Every AI Agent You Deploy Is an Identity. Is Anyone Governing Them?

Every AI Agent You Deploy Is an Identity. Is Anyone Governing Them?

Author: Asher Yartsev, Co-Founder & CTO of Klyro

Author: Asher Yartsev, Co-Founder & CTO of Klyro

TL;DR: AI agents are being deployed across the enterprise faster than any traditional governance model can absorb them. Each one is a non-human identity with real access to real systems. The volume, velocity, and complexity of these identities have made manual IGA onboarding economically impossible at scale. The only viable answer is using AI-powered governance to keep pace: automating the discovery, integration, and lifecycle management that human teams simply cannot sustain.

A New Class of Identity Is Outpacing Traditional Governance

Something important happened over the last eighteen months. AI agents stopped being a pilot program and became infrastructure.

Today, organizations are deploying agents that read email inboxes, update CRM records, query databases, trigger workflows, and make API calls to production systems, and they do so autonomously, at scale, and often without a ticket being opened or a review being run. Business units adopt them through SaaS vendors. Engineering teams spin them up through internal platforms. Procurement signs contracts that include agentic capabilities in the fine print.

The velocity is real. So is the governance challenge it creates.

Most IGA programs were designed around a human-centric model: employees who join, move, and leave; access that is provisioned, reviewed, and revoked on a lifecycle tied to HR events. That model worked reasonably well when the identities that mattered were people. However, it has no answer for identities that were never hired, never onboarded, and will never appear in an HR system.

AI agents are not users in the traditional sense. They do not have manager relationships or org chart positions. They do not go through a standard joiner-mover-leaver process. But they access the same systems, operate on the same data, and carry the same risk profile as any other privileged identity.

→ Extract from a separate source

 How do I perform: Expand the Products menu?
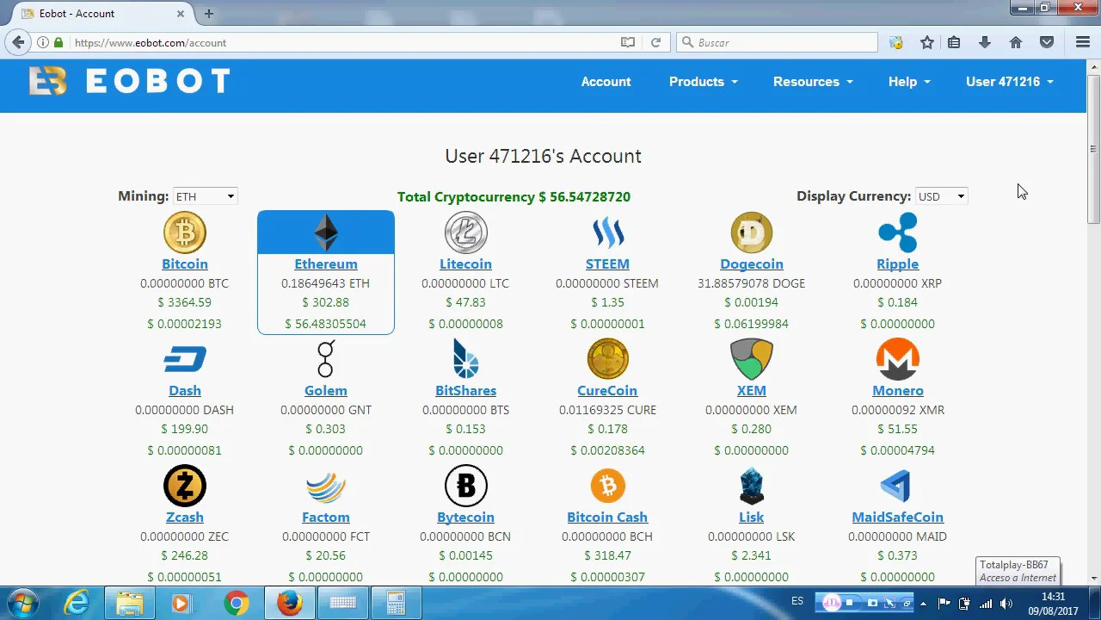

And unlike human identities (which grow roughly in line with headcount) agent identities can multiply overnight every time a vendor ships a new integration or a team adopts a new platform.

Traditional IGA onboarding, which still takes weeks per application in most organizations, was never built for this rate of change.

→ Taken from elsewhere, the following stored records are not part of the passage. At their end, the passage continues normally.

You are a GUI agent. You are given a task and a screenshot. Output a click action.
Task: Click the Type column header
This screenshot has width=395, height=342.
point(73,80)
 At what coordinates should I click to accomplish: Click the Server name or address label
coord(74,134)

What an AI Agent Looks Like as an Identity

Before examining the governance challenge, it helps to be precise about what we are actually managing.

An AI agent is a software process that takes actions in external systems (reading, writing, triggering, or orchestrating) in service of a goal. It is typically granted access through an API key, a service account, an OAuth token, or a delegated credential. It may operate continuously or on demand. It may be vendor-managed, internally built, or somewhere in between.

What it almost certainly is not: onboarded into your IGA platform.

Service accounts and API keys are not new problems. Non-human identity management has been an underserved area in IGA for years. What AI agents introduce is a dramatic acceleration of the underlying challenge. Where a legacy service account might have been created once and then largely forgotten, agent identities are being created constantly by vendors updating product features, by developers scaffolding new automations, by business users following a "connect your tools" flow in a SaaS product adopted last month.

The volume is different. The rate of change is different. And the access scope is often broader than anything a traditional service account carried, because agents are designed to act across multiple systems as part of their core function.

This is exactly the environment where traditional IGA breaks down and where AI-powered governance becomes not a nice-to-have, but a prerequisite.

Why the Traditional Onboarding Model Cannot Keep Up

The average enterprise application onboarding project still takes six to eight weeks, requires a team of consultants, and involves repeated back-and-forth with application owners and IAM teams. That timeline made governance challenging even before AI agents entered the picture.

Add agents to the mix and the math collapses entirely.

An enterprise that deploys a new AI-powered platform may introduce dozens of new integration points in a single procurement decision. A vendor update can change an agent's permission scope without any change request being raised. A business unit that adopts a new automation tool may create, modify, and retire agent credentials on a cadence that makes quarterly access reviews irrelevant before they even run.

The traditional model that includes human-driven connector development, manual onboarding projects, consultant-heavy implementation, simply cannot operate at that speed. It was not designed to.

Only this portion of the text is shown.